It's Business as Usual for Anonymous as Panda Takes a Hit
The hactivist community suffered a betrayal by one of its own when LulzSec leader Sabu helped the FBI arrest several of his cohorts, but the larger Anonymous collective wants the world to know it's undeterred. To that end, it struck Panda Security, but the firm insisted nothing of importance was breached. Still, "the state of Anonymous is not much different than it was three days ago," said Steve Fox, CEO of Security Pursuit.
03/07/12 2:59 PM PT
Overnight, Anonymous hackers took down more than 25 websites belonging to Panda Security. They also posted email addresses, usernames and passwords of more than a hundred of the firm's employees and defaced a number of marketing-related sites.
Members claiming to be part of Anonymous posted numerous messages aimed at both Panda Security and at Monsegur, also known as "Sabu." In one post, the group noted "Yeah, yeah, we know... Sabu snitched on us," referring to the fact that Monsegur aided the FBI, resulting in the arrests of other LulzSec members.
The attack did not breach its internal network, and neither source code nor customer data was accessed, Panda Security said in a statement. Anonymous was only able to access information related to marketing campaigns and some obsolete credentials.
Panda Security did not respond to our request for further details.
Anonymous and Decentralized
This brazen attack shows that the group is neither down for the count nor as weakened as reports on Tuesday might have suggested.
"This is the Anonymous agenda," Steve Fox, CEO of Security Pursuit, told TechNewsWorld. "They have set out to make a mockery of law enforcement or those that were helping law enforcement."
Panda Security had long condemned the actions of Anonymous and helped play a role in recent arrests in Spain, noted Fox.
The arrests of Monsegur and the other LulzSec members were part of an international effort by law enforcement, but it remains unclear whether they will have any lasting impact on the group's structure.

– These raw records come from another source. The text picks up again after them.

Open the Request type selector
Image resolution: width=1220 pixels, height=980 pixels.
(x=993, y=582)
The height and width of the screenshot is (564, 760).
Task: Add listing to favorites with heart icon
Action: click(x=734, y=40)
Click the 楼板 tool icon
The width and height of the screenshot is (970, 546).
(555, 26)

"The one thing to keep in mind, is Anonymous isn't so much of an 'it' as much as a 'they,'" said Fred H. Cate, director of the Center for Applied Cybersecurity Research at Indiana University.
The group is a group really in name only, he told TechNewsWorld. "This is a loose federation of lots of independent hackers doing things and without a lot of coordination."
This lack of coordination and the decentralized nature of Anonymous also means that law enforcement officials -- and even security firms -- need to think of them differently.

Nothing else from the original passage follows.